Aaajiao (Xu Wenkai) created the 2011 audio installation Poor Mining based on the noises generated from the excavation of this virtual currency. A specially built computer connected to the internet mines for Bitcoin in real time during the exhibition, while a contact microphone collects the noises it makes and plays them back through a set of exposed speakers. Neon lights mounted on the wall next to the installation bare the artist’s account password for the entire world to see. The piece is, in essence, a classroom for the training of new media miners. Based on Xu’s research into cybernetic theory, it creates a simplified simulation of a far larger virtual structure to reflect on capital’s explorations of this futuristic currency and its driving logic.

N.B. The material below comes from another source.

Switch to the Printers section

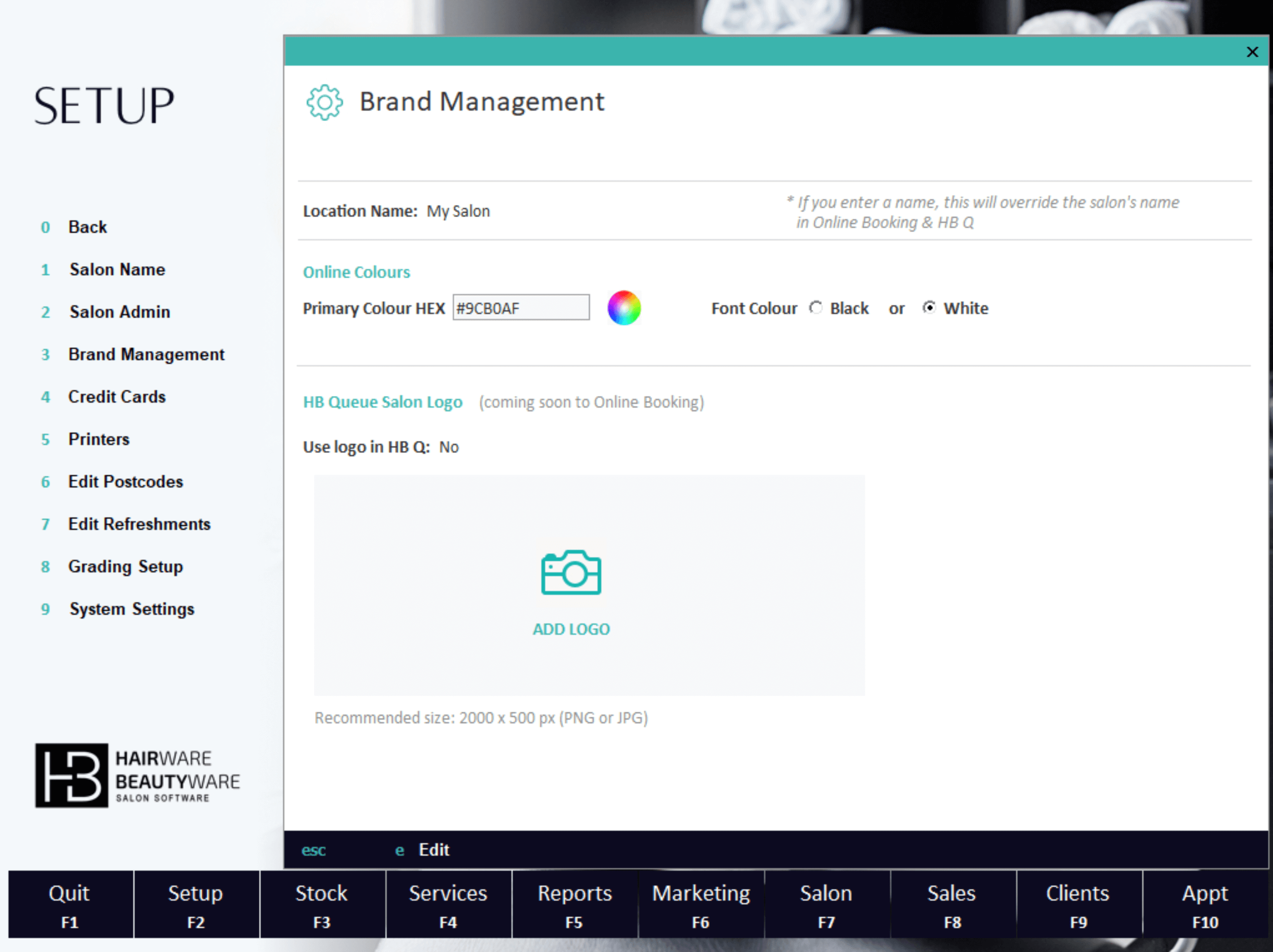98,439
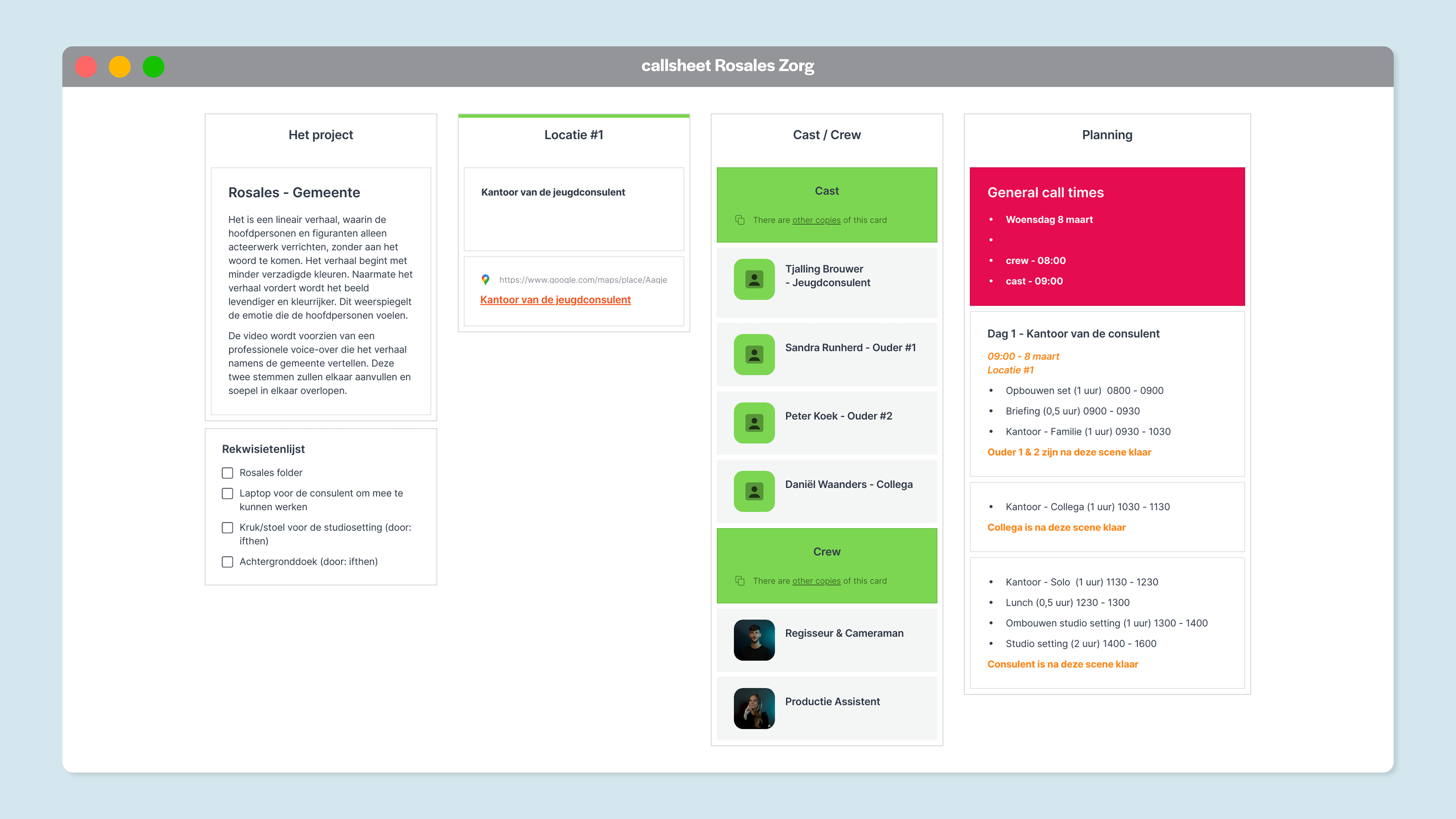Click Sandra Runherd's green person icon

coord(754,355)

As a virtual currency, Bitcoin is essentially a commodity with its supply is regulated by software. The creation of Bitcoin value is dependent on computing power, so stronger investments lead to bigger returns, echoing offline models and running contrary to the utopian principles of openness, fairness, and deregulation behind the creation of this intangible platform outside any central bank. This seemingly open system, heavily dependent on real-world computing power, levitates Bitcoin into a no man’s land in the physical world, where it continues to grow in a space currently devoid of barriers.